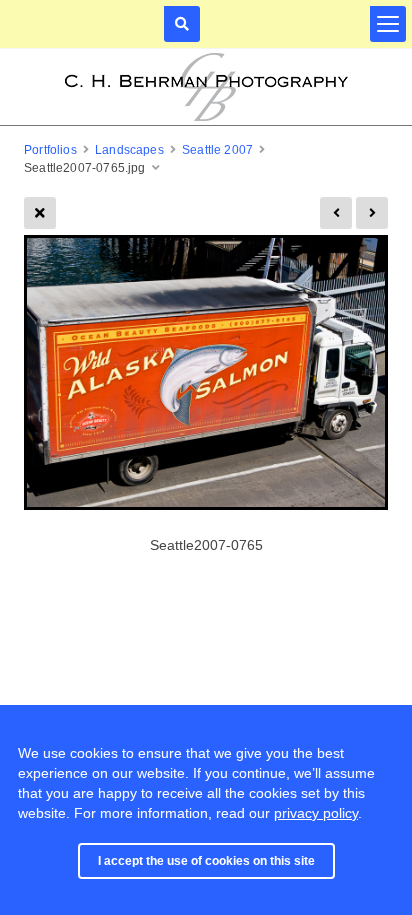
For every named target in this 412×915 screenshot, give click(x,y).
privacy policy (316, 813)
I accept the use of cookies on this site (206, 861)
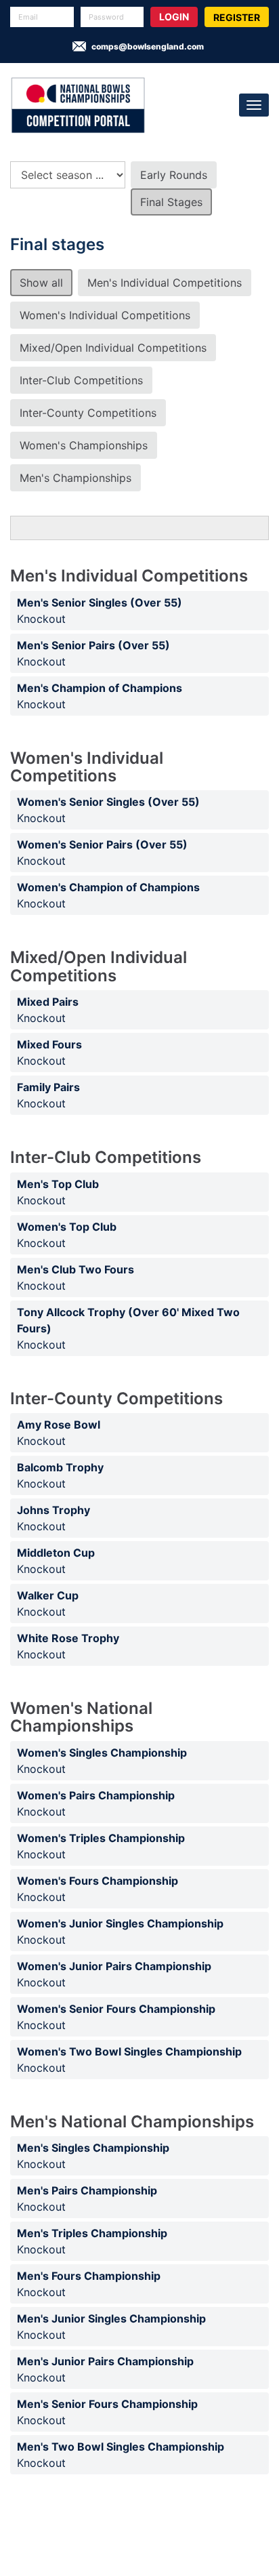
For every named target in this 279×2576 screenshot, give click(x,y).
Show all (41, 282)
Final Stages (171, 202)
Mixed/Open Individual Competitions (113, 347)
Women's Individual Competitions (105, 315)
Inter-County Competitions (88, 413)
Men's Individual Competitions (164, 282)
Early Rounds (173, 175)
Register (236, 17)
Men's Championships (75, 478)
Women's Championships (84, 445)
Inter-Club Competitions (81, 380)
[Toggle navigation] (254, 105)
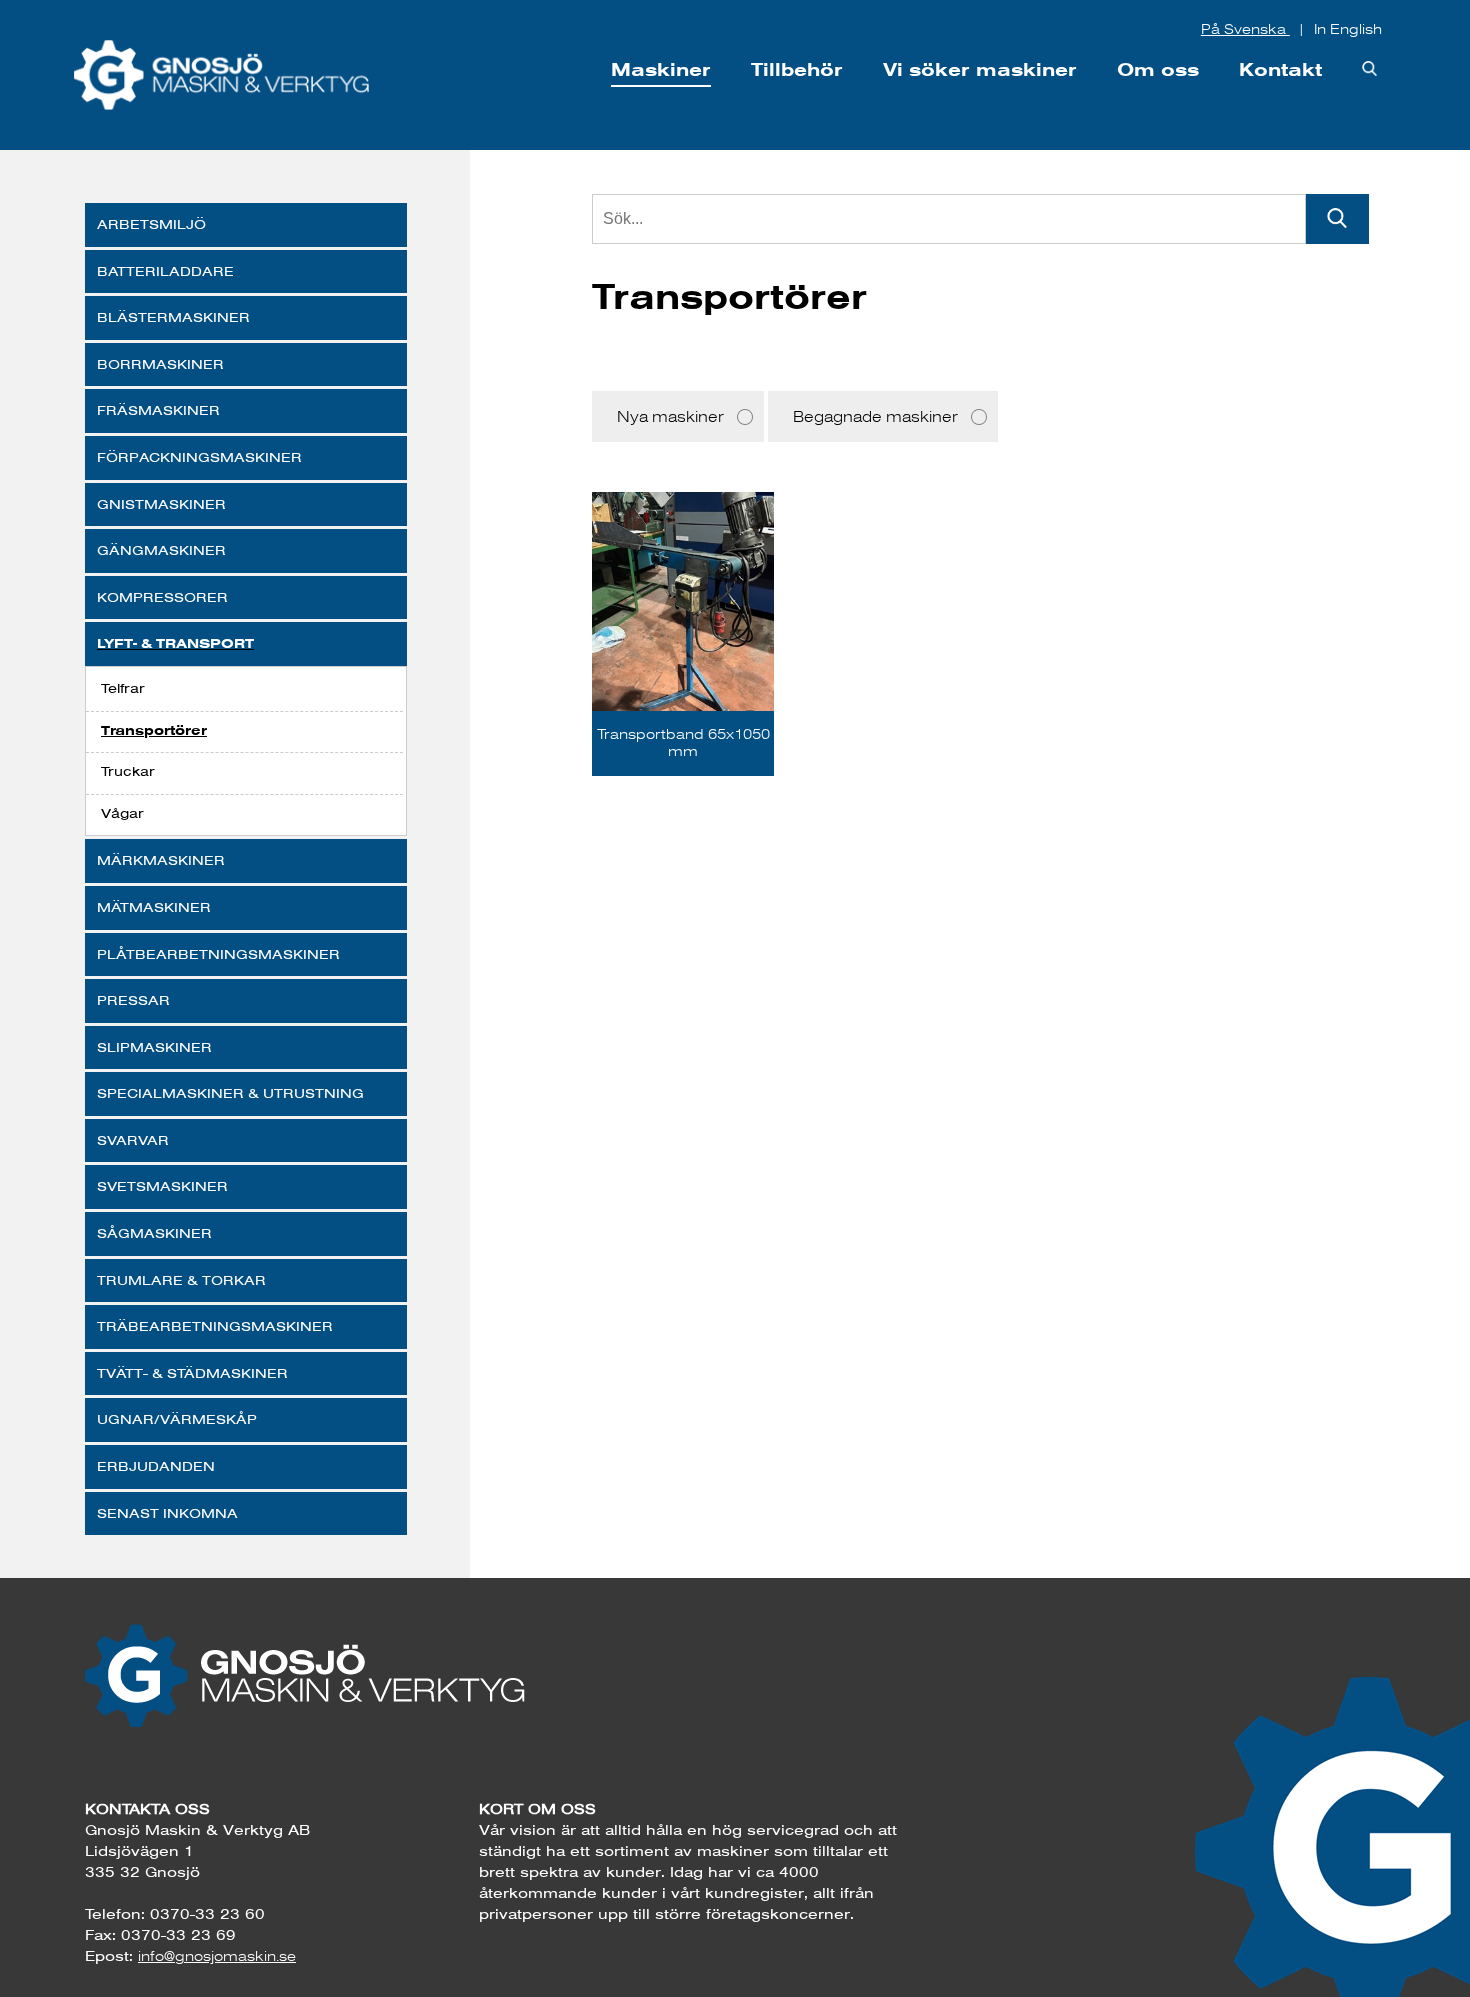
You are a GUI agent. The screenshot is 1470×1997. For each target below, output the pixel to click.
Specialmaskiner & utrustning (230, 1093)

-- Exercise aim --
In your copy, include no pictures and only the lines from the line with "Women's Championships (84, 445)" through the final line of the listing above, reproduced exactly.

-- Final answer --
Women's Championships (84, 445)
Inter-Club Competitions (81, 380)
[Toggle navigation] (254, 105)
You are a GUI agent. The screenshot is 1470×1997. For each target below, output the pixel to click.
Specialmaskiner & utrustning (230, 1093)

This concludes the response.